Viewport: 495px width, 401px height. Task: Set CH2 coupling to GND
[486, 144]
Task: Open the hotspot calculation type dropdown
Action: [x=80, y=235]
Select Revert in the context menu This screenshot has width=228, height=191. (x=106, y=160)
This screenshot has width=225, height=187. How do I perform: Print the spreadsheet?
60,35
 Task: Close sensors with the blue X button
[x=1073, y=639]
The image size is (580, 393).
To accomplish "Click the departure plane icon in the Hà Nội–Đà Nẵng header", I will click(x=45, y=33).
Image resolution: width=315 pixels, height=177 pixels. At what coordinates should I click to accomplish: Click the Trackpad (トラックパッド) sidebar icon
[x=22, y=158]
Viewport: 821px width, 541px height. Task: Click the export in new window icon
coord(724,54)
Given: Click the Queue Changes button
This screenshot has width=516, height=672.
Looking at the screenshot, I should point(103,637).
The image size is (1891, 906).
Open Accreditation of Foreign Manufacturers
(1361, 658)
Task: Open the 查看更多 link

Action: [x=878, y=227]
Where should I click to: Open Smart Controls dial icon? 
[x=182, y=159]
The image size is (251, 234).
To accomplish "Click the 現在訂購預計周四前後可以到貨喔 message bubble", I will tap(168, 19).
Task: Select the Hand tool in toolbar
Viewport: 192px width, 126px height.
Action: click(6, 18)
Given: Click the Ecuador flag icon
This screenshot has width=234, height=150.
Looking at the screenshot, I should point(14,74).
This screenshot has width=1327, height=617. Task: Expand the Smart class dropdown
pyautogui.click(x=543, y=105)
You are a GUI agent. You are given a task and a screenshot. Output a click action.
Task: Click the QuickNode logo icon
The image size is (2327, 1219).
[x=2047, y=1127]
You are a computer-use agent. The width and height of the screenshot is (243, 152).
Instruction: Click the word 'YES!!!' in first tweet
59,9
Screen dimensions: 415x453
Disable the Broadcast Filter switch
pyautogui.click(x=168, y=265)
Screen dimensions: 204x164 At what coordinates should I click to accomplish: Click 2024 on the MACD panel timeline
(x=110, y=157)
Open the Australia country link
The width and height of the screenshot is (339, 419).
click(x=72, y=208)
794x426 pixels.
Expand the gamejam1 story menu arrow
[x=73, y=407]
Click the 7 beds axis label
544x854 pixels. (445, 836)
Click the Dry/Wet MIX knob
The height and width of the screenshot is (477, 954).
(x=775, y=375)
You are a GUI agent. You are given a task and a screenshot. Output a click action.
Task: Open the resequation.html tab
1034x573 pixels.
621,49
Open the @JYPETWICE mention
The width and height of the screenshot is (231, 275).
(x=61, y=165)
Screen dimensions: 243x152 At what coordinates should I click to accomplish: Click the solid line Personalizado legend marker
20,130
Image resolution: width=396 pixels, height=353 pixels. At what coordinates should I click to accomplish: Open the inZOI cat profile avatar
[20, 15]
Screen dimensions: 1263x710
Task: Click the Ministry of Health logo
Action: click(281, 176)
□ □ □ □ □ □ □
Go through the material above and output exactly the lines from the one containing "Viewport: 192px width, 126px height." through the one containing "Screen dimensions: 415x453".

TASK SOLUTION:
Viewport: 192px width, 126px height.
Action: click(6, 18)
Given: Click the Ecuador flag icon
This screenshot has width=234, height=150.
Looking at the screenshot, I should point(14,74).
This screenshot has width=1327, height=617. Task: Expand the Smart class dropdown
pyautogui.click(x=543, y=105)
You are a GUI agent. You are given a task and a screenshot. Output a click action.
Task: Click the QuickNode logo icon
The image size is (2327, 1219).
[x=2047, y=1127]
You are a computer-use agent. The width and height of the screenshot is (243, 152).
Instruction: Click the word 'YES!!!' in first tweet
59,9
Screen dimensions: 415x453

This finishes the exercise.